Start of Block
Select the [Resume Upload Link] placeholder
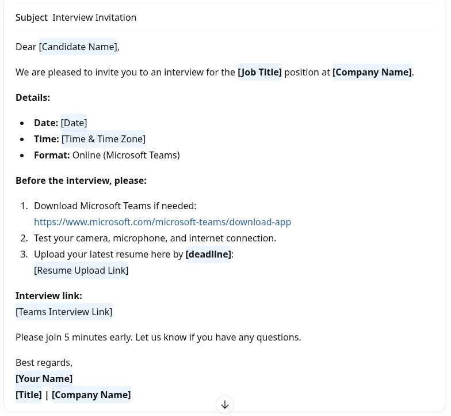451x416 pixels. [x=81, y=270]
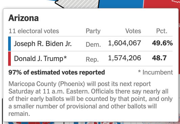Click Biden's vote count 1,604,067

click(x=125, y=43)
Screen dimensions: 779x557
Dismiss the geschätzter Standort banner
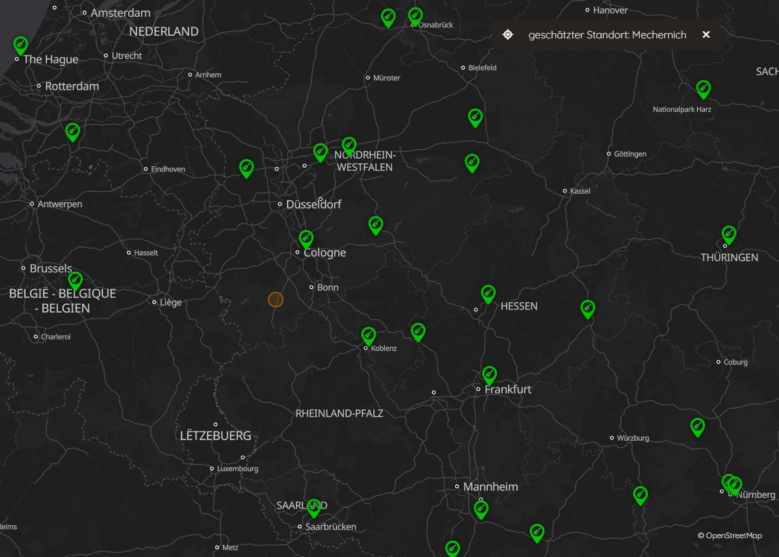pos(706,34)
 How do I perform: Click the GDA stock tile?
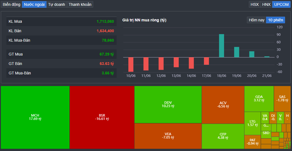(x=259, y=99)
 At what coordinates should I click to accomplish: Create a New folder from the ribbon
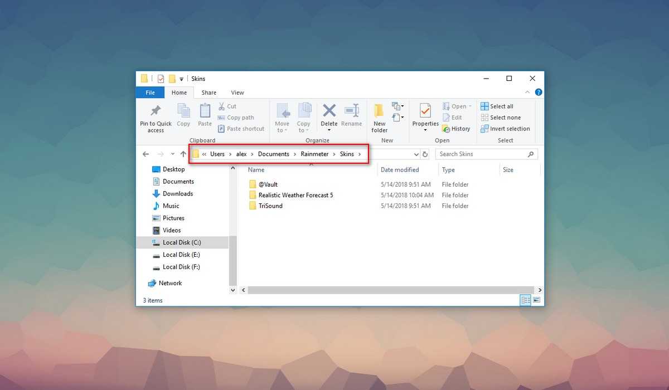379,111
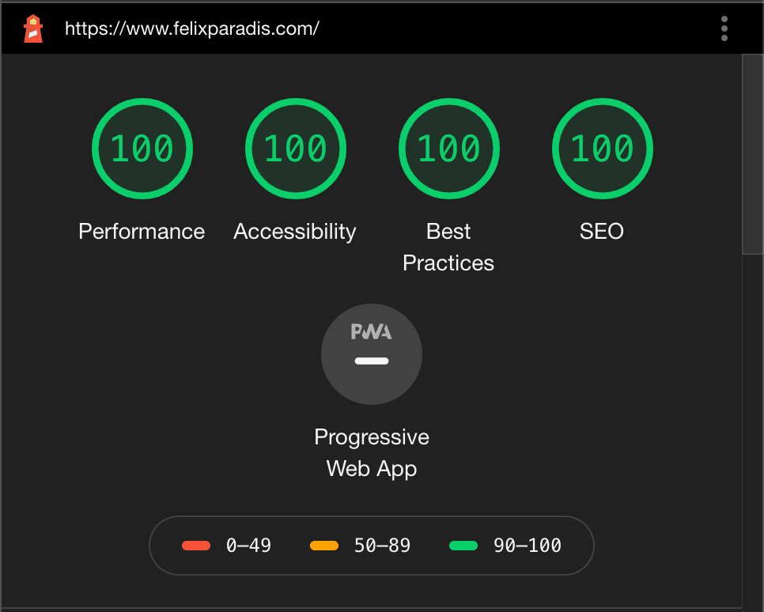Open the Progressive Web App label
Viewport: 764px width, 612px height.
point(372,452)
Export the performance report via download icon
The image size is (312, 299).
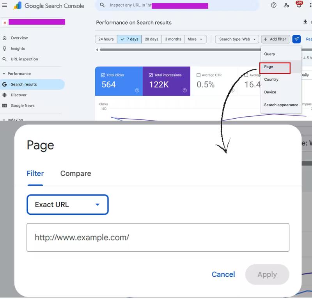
End of Block
Exercise requirements: When you repeat the listing, keep it exact and leave the pictures behind.

Response area:
Select the [Resume Upload Link] placeholder
451x416 pixels. [x=81, y=270]
Click Biden's vote count 1,604,067

click(x=125, y=43)
Screen dimensions: 779x557
Dismiss the geschätzter Standort banner
pos(706,34)
 How do I perform: Click the GDA stock tile?
(x=259, y=99)
 At what coordinates should I click to accomplish: Create a New folder from the ribbon
379,111
Open the Progressive Web App label
Viewport: 764px width, 612px height.
point(372,452)
Export the performance report via download icon
The image size is (312, 299).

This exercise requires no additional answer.